Ma non sarà l'unico modo per ricordarla. In quel giorno di dolore, si svolgeranno una messa - nella chiesa San Vincenzo de' Paoli di via dei Quartieri alle 18,30 - ed una fiaccolata che partirà alle 21 da via Mater Dei a Mondello e arriverà al luogo dell'incidente. "Vorrei che tanti cittadini partecipassero - dice la madre di Simona - perché questa tragedia non deve essere dimenticata, perché è necessario chiedere strade più sicure e più responsabilità ai ragazzi. Voglio lanciare un appello ai giovani: siate prudenti, abbiate cura della vostra vita". Proprio per questo Elena ha preso carta e penna e ha scritto di suo pugno una lettera, rivolta alla figlia e ai suoi coetanei.

"Mia cara Simona,
Vorrei tanto parlarti ed avere il tuo bel viso davanti, come eravamo solite fare, in vena di confidenze o fra risa e scherzi, stringerti le mani e sentire il suono della tua voce risuonare ancora una volta per casa, ormai così silenziosa e vuota.
Ma posso solo accarezzare con lo sguardo la tua foto, temo quasi di consumarla così facendo; devo farmelo bastare, mi dico da quel 10 giugno 2018, un maledetto giorno qualunque che ti ha strappato alla vita ed alla sua bellezza senza un motivo, senza una ragione. Mi arrovello senza tregua, alla ricerca di una risposta ai miei tanti perché, ma ogni volta torno al punto di partenza con il cuore più pesante e la mente più affollata di pensieri che non trovano pace, riposo, rassegnazione.
Tragica fatalità?

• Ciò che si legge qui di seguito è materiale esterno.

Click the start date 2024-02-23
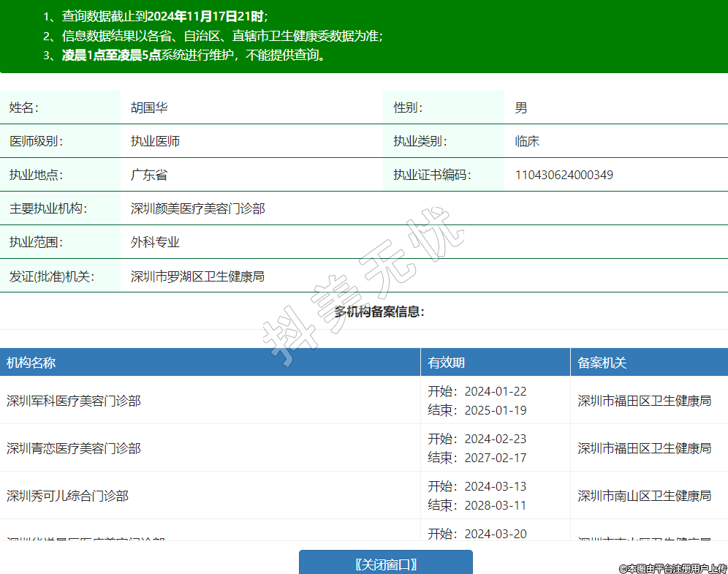Image resolution: width=728 pixels, height=574 pixels. click(495, 439)
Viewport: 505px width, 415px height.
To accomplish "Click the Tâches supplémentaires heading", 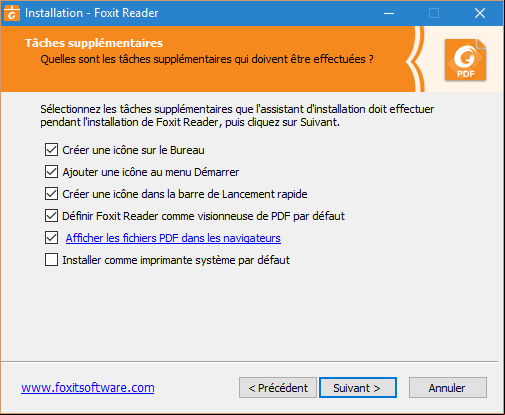I will coord(94,43).
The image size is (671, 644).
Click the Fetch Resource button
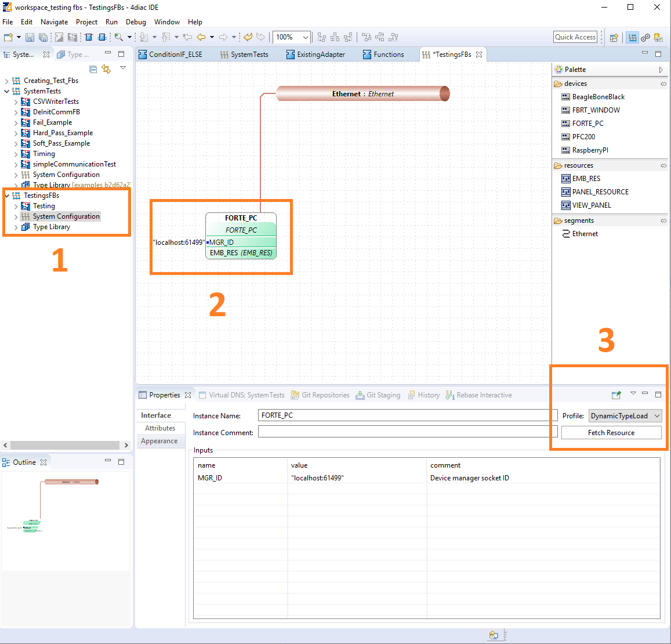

Eccesso di velocità? Cattiva illuminazione? Strada dissestata?Distrazione umana? Non c’è attenuante o giustificazione che possa lenire il mio dolore, né spingermi verso una rassegnata accettazione. Il mio cuore, prima che la mia mente, lo sa bene. Ma so anche che il dolore ti cambia solo quando ci sbatti il muso contro. Fino ad allora è qualcosa di lontano e sfocato, qualcosa che non ti tocca, né ti riguarda: pensi che "tanto a me non capiterà mai”.
L’arroganza della giovinezza! Vi vedo, ragazzi: dite di amare la vita, di viverla appieno, ma credete di essere eterni ed invincibili, di poter vivere senza averne cura, in modo irrispettoso e svogliato, magari alzando il gomito, ingoiando pasticche o schiacciando il piede sull'acceleratore perché senza “sballo” non c’è gusto, non c’è divertimento. Ad ognuno di voi io dico, invece, abbiate cura del “presente”, perché è un dono e come tale va protetto con rispetto e buonsenso. Bisogna godere di ogni giorno che ci è concesso.
Mi rivolgo anche al Sindaco di Palermo, genitore anche lui, affinché tragedie del genere non debbano mai più ripetersi e penso ad atti concreti e fattibili: la messa in sicurezza dei tornanti tramite i rinforzi dei guardrail, una illuminazione migliore, la posa di sufficienti dossi limitatori di velocità, le necessarie migliorie al manto stradale pesantemente dissestato ormai incompatibile con una serena e sicura viabilità.
Perché Simona era mia figlia, ma potrebbe essere la figlia di ognuno di noi. Simona SIAMO tutti noi".